As soon as I became a psychiatric patient, I lost my voice entirely. My opinions about my treatment went unheard, and the psychiatric milieu of infantilization and brutal routine worsened my condition. I'd been depressed before entering, but paranoia was a new symptom cultured by the psychiatric ward. No one can have their activities recorded, their moods monitored, and their food intake regimented without becoming a little paranoid.

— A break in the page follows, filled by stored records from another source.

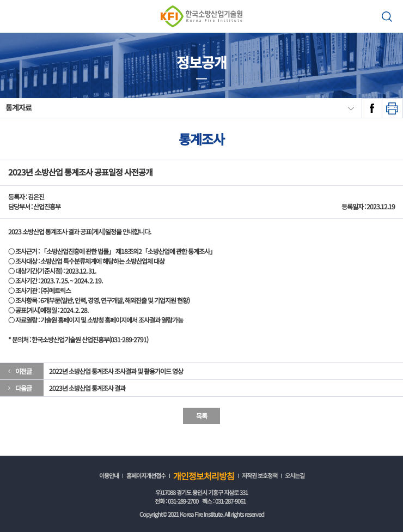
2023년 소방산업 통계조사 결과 (87, 388)
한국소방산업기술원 (202, 16)
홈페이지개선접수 (146, 475)
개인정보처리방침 (204, 476)
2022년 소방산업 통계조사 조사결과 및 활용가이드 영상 (116, 371)
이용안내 (109, 475)
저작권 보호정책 (259, 475)
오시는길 (295, 475)
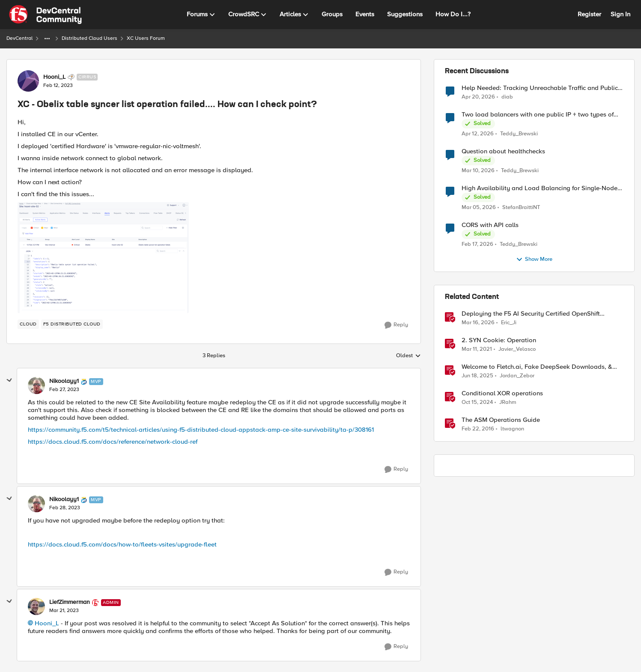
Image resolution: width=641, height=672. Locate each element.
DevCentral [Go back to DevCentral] (19, 38)
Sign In (620, 14)
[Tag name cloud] (28, 324)
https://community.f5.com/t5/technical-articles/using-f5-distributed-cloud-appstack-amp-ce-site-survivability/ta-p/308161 (201, 430)
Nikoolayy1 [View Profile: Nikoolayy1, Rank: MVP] (64, 381)
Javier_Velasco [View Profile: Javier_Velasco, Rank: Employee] (517, 349)
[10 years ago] (478, 429)
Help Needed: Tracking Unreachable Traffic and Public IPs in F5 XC (540, 88)
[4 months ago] (478, 171)
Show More (534, 260)
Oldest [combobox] (408, 356)
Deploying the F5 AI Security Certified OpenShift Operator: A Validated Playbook (531, 314)
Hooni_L (47, 623)
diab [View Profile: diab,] (507, 96)
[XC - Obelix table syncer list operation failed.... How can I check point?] (64, 390)
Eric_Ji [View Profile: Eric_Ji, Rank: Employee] (509, 323)
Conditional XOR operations (502, 393)
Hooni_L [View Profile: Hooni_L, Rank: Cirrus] (54, 77)
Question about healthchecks (503, 151)
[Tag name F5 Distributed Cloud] (72, 324)
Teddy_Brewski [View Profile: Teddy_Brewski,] (519, 134)
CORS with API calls (490, 225)
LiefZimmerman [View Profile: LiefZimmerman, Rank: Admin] (69, 602)
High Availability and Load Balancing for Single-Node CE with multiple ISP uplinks (540, 188)
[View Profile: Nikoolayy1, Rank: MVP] (36, 385)
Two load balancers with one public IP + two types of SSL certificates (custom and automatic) (537, 114)
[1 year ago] (477, 376)
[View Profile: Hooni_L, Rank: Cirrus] (28, 81)
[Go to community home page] (45, 15)
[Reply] (396, 325)
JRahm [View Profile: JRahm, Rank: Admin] (508, 402)
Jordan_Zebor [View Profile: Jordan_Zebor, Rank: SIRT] (517, 376)
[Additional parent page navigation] (47, 39)
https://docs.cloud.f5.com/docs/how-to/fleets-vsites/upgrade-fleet (122, 544)
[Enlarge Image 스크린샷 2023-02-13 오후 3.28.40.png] (103, 257)
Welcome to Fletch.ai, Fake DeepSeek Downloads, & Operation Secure (537, 367)
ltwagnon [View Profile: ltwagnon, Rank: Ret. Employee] (512, 429)
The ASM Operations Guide (501, 420)
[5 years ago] (477, 349)
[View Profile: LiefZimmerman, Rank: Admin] (36, 606)
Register (589, 14)
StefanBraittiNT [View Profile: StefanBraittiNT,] (521, 207)
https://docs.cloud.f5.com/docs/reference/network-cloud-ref (113, 442)
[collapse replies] (9, 380)
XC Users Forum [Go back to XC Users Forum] (146, 38)
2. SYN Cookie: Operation (499, 340)
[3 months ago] (478, 97)
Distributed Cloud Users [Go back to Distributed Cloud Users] (89, 38)
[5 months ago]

My experience in the hospital was a reenactment of the trauma of my childhood. Suddenly stripped of my power to self-determine, a victim of strange and arbitrary rules, I was objectified and robbed of my humanity. I was a pinned beetle. I was allowed to cry only in my room, allowed to go outside only with permission. The hospital was like some hideous, never-ending flashback, and I was made to live as a child again, powerless and without words in a land of chaos.

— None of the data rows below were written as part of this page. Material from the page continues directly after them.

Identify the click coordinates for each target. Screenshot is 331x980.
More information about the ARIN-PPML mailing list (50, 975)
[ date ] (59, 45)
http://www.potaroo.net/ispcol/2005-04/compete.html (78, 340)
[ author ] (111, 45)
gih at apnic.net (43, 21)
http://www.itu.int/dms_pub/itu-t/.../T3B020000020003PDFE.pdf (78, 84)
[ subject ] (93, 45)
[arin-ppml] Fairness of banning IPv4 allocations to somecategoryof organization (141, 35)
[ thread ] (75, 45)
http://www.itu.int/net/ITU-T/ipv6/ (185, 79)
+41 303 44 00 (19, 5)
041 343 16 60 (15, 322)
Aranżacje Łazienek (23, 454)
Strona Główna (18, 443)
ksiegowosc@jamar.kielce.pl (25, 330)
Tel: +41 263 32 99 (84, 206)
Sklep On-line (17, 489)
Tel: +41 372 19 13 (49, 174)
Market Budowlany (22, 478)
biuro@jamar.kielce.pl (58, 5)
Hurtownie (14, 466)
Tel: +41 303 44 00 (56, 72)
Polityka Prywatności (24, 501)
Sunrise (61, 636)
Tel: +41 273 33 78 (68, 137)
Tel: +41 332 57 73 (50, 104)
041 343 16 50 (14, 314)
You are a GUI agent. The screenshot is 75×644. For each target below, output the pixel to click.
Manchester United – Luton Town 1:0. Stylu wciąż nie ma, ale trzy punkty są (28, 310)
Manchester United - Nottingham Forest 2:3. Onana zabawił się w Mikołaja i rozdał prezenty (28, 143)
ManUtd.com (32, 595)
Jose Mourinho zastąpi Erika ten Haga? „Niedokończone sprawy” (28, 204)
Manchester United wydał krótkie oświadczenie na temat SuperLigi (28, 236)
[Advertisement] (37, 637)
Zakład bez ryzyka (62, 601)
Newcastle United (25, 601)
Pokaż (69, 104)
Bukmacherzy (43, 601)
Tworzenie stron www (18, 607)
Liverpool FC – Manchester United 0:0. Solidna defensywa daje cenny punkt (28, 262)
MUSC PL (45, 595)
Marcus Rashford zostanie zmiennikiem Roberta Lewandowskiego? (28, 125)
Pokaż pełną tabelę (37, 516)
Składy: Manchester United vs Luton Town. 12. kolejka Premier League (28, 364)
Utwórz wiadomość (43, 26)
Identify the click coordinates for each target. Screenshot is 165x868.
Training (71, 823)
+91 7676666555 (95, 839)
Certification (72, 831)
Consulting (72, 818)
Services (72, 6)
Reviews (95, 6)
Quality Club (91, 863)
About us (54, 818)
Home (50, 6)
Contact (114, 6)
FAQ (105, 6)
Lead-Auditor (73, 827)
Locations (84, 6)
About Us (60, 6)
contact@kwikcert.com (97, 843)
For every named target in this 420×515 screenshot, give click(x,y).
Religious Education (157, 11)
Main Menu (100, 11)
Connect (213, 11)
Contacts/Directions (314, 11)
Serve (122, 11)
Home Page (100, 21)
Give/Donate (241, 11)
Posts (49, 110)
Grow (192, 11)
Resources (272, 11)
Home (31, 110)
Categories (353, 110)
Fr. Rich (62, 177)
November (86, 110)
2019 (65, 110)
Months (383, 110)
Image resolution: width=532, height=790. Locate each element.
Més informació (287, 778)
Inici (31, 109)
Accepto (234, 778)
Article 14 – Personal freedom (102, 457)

Compounding the emotional turmoil, serious cognitive problems plagued me. For the previous year and a half I'd been experiencing memory loss, confusion, and an inability to concentrate, and even though I'd complained about these problems ad nauseam, my doctors continued to insist that they were common symptoms of depression, nothing more.

I was very aware of and deeply embarrassed by my cognitive deficits on the unit. I couldn't make toast, which was a big problem for the occupational therapist, who insisted I was acting out, being deliberately contrary and rebellious. The truth was, I didn't know which direction to put the bread in and was much too embarrassed to ask. Then there was the question of how long the bread should toast. I was sure I'd set the hospital on fire.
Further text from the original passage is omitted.